EVs Are a Failed Experiment
General Motors admits it has lost — so far — about $3.3 billion on EVs. It is apparently not enough to persuade GM that EVs are losers.
“We continue to believe in EVs,” GM’s CEO Mary Barra said the other day. Adding that “our portfolio brought almost 100,000 new customers to GM in 2025.” That these customers didn’t add a cent to GM’s bottom line doesn’t seem to matter to Barra. “We know these drivers do not often go back to gas, so we will continue executing our plan to reduce EV-related costs and we remain confident in our path to EV profitability.” (RELATED: EVs and Autonomous Vehicles: General Motors’ Doomed Focus on Unprofitable Boutique Products)
Oh really?
Then why are so many manufacturers — including GM — dialing back on their EV offerings or cancelling them altogether? GM announced — just before Barra’s announcement — that it would end production of its Bolt EV shortly after bringing forth the latest iteration of it, a brand-new 2027 iteration that will be offered in “limited numbers” for the 2027 model year. Then it will be kiboshed in favor of a Buick that isn’t battery-powered.

========================================

Continue the article on General Motors and electric vehicles from the point where it stops.

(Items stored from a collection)
========================================

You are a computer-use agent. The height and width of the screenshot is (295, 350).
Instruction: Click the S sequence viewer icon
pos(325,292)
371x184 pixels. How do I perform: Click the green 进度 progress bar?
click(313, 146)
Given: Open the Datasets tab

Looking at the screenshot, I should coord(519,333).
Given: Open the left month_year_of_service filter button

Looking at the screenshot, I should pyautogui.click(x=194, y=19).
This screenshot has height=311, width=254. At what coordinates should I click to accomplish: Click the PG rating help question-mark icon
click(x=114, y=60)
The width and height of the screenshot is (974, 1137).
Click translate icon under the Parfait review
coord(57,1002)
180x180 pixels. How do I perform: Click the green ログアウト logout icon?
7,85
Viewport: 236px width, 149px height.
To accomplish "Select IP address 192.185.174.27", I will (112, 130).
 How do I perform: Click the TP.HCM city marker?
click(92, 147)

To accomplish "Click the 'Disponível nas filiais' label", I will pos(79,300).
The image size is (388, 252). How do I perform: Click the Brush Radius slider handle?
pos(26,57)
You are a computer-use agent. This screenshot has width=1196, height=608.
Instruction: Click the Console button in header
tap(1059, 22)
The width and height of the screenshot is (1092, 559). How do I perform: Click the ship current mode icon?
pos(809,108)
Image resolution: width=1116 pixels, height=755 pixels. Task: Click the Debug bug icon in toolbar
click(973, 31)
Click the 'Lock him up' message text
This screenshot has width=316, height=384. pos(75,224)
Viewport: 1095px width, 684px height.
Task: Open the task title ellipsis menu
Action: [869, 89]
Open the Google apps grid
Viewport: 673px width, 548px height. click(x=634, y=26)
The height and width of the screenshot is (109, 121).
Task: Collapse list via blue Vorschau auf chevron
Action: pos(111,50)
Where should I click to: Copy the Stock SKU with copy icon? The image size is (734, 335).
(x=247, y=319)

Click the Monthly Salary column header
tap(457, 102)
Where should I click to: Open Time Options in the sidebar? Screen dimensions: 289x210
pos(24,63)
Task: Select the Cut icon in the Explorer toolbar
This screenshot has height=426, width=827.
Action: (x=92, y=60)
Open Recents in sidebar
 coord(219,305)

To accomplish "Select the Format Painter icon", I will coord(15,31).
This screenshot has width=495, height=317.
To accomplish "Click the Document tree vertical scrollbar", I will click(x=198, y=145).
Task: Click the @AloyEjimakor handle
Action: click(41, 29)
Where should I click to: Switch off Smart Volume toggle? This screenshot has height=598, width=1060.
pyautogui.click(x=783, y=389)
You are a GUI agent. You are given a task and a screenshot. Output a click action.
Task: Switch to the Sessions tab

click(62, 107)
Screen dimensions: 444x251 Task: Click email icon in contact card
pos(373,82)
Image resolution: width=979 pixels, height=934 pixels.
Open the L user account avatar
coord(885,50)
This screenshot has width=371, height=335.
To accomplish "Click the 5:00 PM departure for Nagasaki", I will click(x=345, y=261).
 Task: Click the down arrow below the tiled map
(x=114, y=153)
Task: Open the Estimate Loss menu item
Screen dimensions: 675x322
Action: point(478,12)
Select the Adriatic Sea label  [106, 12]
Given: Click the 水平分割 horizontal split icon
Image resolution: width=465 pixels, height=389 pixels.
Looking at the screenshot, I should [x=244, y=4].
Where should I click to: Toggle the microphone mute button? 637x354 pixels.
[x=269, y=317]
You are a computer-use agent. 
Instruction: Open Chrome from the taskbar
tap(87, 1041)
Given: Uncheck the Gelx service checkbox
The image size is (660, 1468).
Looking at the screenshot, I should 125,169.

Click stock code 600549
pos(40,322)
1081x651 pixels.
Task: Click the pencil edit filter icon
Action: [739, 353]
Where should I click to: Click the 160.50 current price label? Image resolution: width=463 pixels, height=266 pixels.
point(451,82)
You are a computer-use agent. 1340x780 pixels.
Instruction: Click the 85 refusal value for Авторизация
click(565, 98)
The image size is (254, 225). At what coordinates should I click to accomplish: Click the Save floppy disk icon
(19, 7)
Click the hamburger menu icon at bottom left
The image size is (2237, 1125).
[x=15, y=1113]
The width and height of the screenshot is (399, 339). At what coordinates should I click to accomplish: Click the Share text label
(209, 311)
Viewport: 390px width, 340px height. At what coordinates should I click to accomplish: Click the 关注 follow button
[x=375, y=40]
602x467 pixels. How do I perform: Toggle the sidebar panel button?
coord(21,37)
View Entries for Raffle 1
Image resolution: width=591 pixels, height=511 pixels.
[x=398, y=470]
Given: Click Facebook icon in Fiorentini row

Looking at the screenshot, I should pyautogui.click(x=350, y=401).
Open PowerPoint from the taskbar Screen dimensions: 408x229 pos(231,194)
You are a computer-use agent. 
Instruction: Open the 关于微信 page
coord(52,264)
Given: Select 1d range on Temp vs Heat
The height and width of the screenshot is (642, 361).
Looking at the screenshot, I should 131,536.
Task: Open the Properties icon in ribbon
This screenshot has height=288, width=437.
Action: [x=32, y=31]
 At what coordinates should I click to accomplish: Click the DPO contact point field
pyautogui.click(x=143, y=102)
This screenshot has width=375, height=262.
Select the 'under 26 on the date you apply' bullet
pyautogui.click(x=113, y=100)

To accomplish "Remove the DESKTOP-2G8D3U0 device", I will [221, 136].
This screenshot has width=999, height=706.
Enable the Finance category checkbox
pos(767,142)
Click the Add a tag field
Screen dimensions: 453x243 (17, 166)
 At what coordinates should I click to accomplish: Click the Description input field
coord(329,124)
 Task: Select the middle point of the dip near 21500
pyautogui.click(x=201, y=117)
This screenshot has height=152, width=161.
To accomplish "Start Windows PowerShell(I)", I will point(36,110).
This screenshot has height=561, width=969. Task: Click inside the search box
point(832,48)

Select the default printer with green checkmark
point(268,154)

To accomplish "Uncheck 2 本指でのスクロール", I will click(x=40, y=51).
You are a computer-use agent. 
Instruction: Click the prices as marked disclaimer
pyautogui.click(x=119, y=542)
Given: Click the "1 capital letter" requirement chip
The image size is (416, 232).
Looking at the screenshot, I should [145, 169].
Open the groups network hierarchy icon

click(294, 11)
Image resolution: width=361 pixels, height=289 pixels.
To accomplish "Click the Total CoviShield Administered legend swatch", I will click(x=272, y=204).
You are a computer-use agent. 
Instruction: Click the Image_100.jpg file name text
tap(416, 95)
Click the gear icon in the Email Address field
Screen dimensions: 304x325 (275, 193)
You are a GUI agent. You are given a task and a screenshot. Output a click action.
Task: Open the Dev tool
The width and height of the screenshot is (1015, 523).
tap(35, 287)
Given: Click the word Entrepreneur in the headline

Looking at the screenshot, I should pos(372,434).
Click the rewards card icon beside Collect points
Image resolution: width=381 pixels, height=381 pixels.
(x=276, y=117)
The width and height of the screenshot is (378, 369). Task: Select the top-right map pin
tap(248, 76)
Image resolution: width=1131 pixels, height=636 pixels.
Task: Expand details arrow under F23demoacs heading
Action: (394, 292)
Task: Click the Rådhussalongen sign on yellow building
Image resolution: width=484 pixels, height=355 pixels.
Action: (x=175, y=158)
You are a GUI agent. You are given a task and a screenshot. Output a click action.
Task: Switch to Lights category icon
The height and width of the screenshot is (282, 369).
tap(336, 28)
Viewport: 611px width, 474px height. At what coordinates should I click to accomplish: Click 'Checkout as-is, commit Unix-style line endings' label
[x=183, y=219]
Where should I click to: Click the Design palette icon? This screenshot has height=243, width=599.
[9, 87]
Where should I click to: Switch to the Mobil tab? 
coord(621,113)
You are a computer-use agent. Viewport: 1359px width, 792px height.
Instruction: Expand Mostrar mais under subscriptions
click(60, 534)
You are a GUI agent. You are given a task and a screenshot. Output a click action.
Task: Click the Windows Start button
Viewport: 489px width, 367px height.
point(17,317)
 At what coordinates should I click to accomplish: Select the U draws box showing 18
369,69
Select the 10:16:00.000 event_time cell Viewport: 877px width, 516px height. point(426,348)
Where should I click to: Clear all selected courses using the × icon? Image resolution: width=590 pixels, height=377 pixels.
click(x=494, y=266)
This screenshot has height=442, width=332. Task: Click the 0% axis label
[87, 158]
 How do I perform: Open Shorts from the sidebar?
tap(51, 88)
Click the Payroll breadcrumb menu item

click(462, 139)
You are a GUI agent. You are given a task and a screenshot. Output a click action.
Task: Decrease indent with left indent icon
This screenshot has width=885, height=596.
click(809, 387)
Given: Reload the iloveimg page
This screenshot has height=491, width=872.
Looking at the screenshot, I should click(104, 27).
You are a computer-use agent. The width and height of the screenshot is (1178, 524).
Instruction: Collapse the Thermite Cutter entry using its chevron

========================================

*OUTPUT FOR THIS TASK*:
Dodge had to rush into the breach with a Charger with an engine to prevent the cancellation of Dodge, which is still quite possible. An entire lineup of Chrysler EVs has been cancelled. The “electrified” Ram 1500 is dead on the table, too. (RELATED: Celebrating the End of EVs)
Perhaps the most spectacular example of this drawdown is Ford’s cutting bait on the “electrified” F-150 Lightning, which it now admits has cost the company something on the order of $20,000 each per “sale.” (RELATED: What’s an ‘EREV’?)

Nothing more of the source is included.